Avec « Aux mains des hommes », la jeune réalisatrice Katrin Gebbe signe un premier long métrage percutant et sans concession sur le Mal, avec une puissance devenue rare de nos jours.
Rares sont les films qui parviennent à développer une idée, un concept philosophique au plus près de sa totalité, de sa portée universelle. Le plus souvent, un metteur en scène se contente de prélever une simple émanation, une parcelle d’un thème, pour façonner ses personnages et construire un scénario. Par exemple, si tel protagoniste doit être bon ou mauvais (au sens moral) ce trait de caractère ne sera, dans la plupart des cas, qu’un simple reflet imparfait (les personnages auront d’autres attributs) des concepts de Mal ou de Bien, nichés, eux, très hauts dans le monde des idées cher à Platon. Aux Mains des Hommes fait partie de ces films pourvus d’une telle puissance évocatrice du Mal et de son inverse, le Bien, qu’on peut le ranger aisément dans une catégorie de films radicaux qui parviennent à prendre à bras le corps des idées, des concepts, à travers une histoire et des personnages, et qui, partant, donnent quasiment lieu à des scènes d’expérimentation philosophique. Le dossier de presse, d’ailleurs, mentionne que le film de Katrin Gebbe a été rapproché, par certains, d’œuvres de réalisateurs prestigieux et notamment du Funny Games (1997) de Mickael Haneke ou de Salò ou les 120 journées de Sodome (1975) de Pasolini. Ces critiques-là ne se sont pas trompés – même si le compliment est venu de détracteurs…
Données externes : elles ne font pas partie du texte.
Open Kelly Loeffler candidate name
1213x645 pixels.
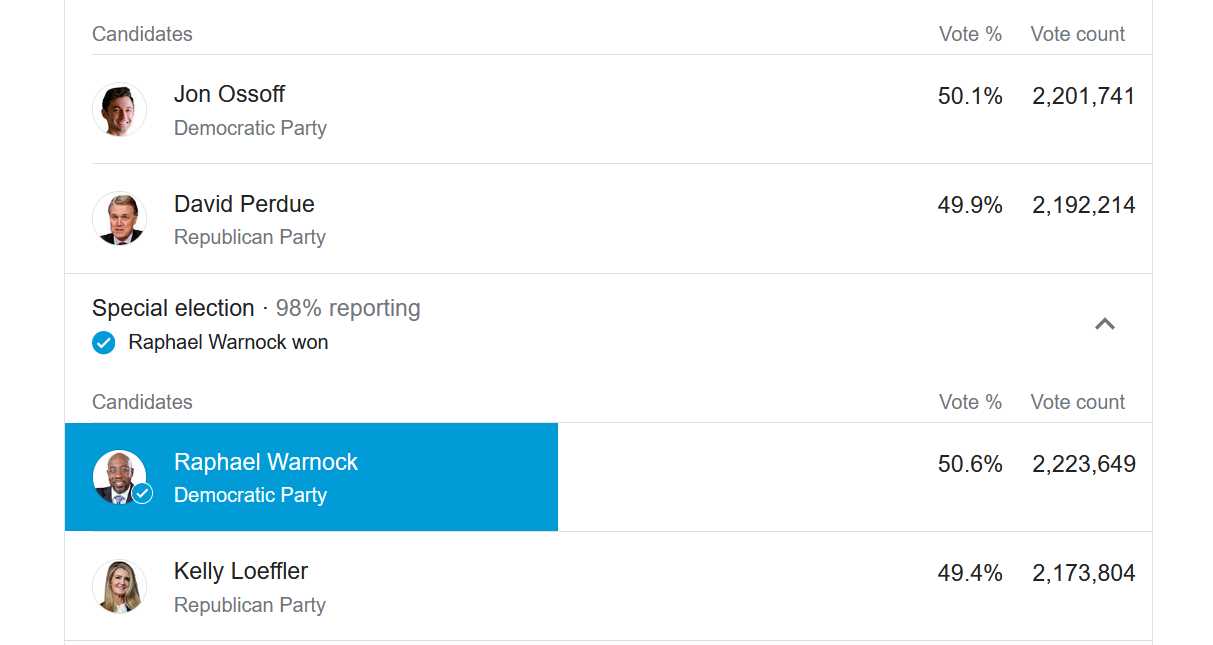(x=240, y=571)
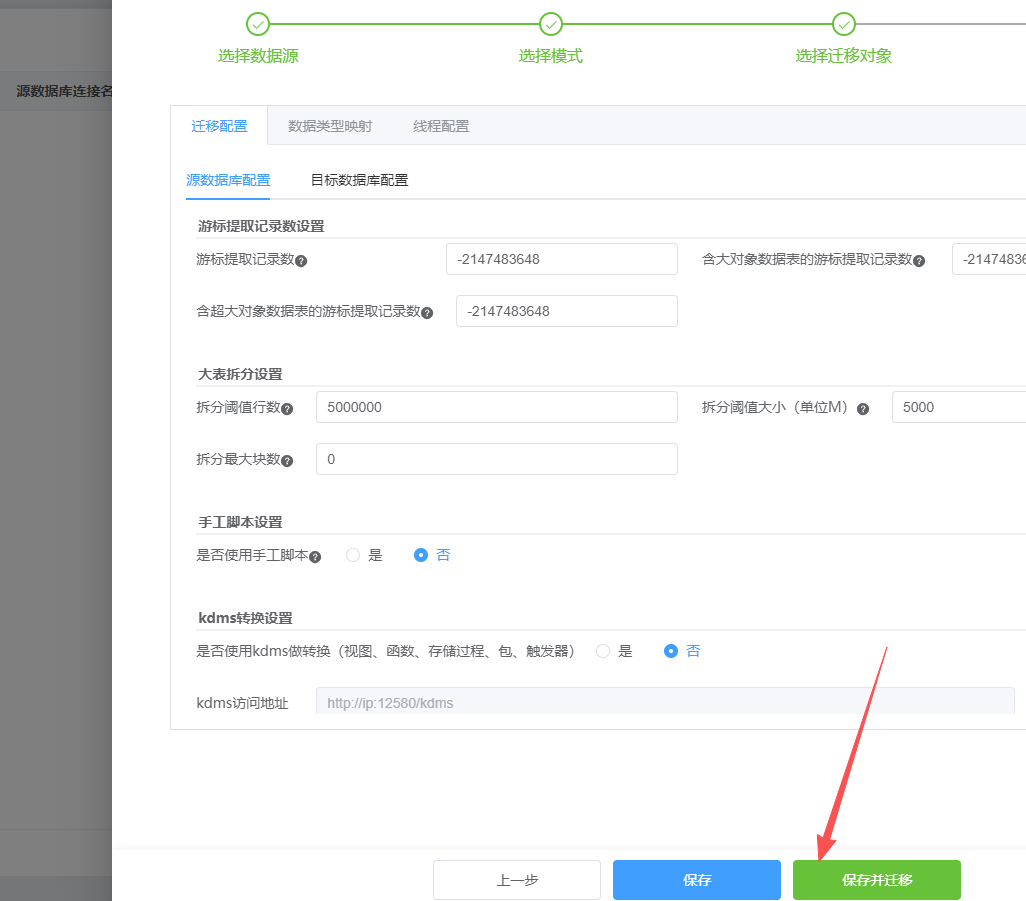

Une fois le film vu, la subdivision en trois parties du film de Katrin Gebbe : « foi, liberté, espérance », peut nous faire penser aux chapitres de Breaking the Waves (1996) de Lars Von Trier. Quoi qu’il en soit, on ressent tout au long du film de la réalisatrice allemande, une dimension éminemment religieuse voire mystique, comme d’ailleurs dans le film de Lars Von Trier. Dans Aux mains des hommes, inspiré d’un fait réel, le jeune Tore, appartenant à un groupe de punks chrétiens, les « Jesus Freaks », tombe par hasard sur Benno, lequel l’invite à venir habiter chez lui. Tore partage donc la vie de Benno et de sa famille, quand soudainement ce dernier – sans que rien ne le laisse vraiment prévoir – frappe Tore au visage. L’irruption de cette violence, à cet instant précis, a de quoi glacer le sang car rien ne la motive – elle est strictement gratuite. On comprend alors que la cruauté de Benno, dorénavant, n’arrêtera plus de se déchaîner sur le jeune homme, et culminera avec une scène d’une atrocité inouïe dans laquelle Benno et sa femme obligent leur souffre-douleur à ingurgiter un poulet avarié. Pas une fois au cours de son long supplice Tore ne cherchera à se défendre ni même à s’enfuir. Cette attitude stoïque de l’adolescent est un des aspects les plus intriguants et fascinants du film. Katrin Gebbe a t-elle voulu ériger son protagoniste en mystique intégral ? Ou alors en adepte pratiquant de Saint Matthieu qui dans son évangile (Mat 5.38-42) écrit : « Si quelqu’un te frappe sur la joue droite, tends-lui aussi l’autre joue » ? Nous ne pencherons pas pour la thèse de l’illuminé mais plutôt pour celle de la personnification du Bien, à l’exact opposé de celle du Mal, campée par Benno. La torture subie par Tore ressemble à s’y méprendre à un supplice christique, à un chemin de croix dans l’Allemagne beauf contemporaine. Pour montrer que Tore est bien le personnage central (et la lumière qui sauve les autres), la réalisatrice le suit toujours avec sa caméra de telle façon que nous vivons son calvaire au plus près. Autre interprétation, littéraire celle-là : l’inspiration – que Gebbe confesse elle-même avoir eue – trouvée chez Dostoïevski en la personne du Prince Myshkin, le héros de L’Idiot (1869). Ce dernier, comme Tore, aux confins de la naïveté, est un être profondément bon, maltraité par les autres.
Il faut bien le dire : ce premier long métrage de Katrin Gebbe peut perturber quelques âmes sensibles. Mais justement, si Katrin Gebbe filme ici des moments de cruauté parfois insoutenables, ce n’est jamais gratuit. Ce n’est pas pour exhiber le mal pour le mal, en pure perte, histoire de faire un film violent, un de plus. Non, ce qu’elle dévoile, en réalité, c’est notre propre nature. Après une telle démonstration hyper-réaliste et mystique à la fois, nous sommes plongés dans un abîme de perplexité, d’effroi, de questionnements moraux, ou alors… dans le déni et la fuite.